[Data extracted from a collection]
[START]

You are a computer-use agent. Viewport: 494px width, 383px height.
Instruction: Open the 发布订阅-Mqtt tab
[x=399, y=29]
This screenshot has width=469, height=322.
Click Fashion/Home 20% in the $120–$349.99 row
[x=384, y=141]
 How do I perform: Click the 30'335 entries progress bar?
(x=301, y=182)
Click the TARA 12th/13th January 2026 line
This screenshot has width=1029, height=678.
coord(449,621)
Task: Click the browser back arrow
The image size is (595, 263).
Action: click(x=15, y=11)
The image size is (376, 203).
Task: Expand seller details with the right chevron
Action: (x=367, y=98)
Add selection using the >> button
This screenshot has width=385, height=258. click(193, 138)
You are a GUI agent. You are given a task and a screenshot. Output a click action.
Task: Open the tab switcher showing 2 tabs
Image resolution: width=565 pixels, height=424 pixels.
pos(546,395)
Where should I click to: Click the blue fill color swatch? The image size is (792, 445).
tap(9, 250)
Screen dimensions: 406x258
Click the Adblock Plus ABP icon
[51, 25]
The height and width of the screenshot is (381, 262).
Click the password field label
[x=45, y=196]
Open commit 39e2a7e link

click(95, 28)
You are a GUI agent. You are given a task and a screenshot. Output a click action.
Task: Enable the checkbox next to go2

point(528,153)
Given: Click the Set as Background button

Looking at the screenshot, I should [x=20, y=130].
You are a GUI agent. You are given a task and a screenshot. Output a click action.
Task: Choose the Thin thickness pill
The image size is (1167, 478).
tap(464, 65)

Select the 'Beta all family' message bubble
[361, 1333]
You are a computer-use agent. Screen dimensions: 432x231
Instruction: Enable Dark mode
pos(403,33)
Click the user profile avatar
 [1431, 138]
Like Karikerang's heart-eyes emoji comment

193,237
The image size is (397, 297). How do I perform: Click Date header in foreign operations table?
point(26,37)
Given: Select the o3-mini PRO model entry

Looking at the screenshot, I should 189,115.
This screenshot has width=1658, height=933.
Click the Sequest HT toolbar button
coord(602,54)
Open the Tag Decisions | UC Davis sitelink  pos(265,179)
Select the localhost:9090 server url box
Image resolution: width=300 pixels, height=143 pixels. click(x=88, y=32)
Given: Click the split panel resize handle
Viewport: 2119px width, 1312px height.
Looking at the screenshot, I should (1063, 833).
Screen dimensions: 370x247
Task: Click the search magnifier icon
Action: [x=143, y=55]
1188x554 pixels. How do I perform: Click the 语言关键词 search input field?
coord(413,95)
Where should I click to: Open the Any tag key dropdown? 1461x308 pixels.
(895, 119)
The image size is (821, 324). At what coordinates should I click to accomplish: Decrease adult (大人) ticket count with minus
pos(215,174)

[END]

**Given exercise**
Which lines in the data extracted from a collection contain the word "Enable"? Identify each one and copy it out in full.

**Response to this task**
Task: Enable the checkbox next to go2
Instruction: Enable Dark mode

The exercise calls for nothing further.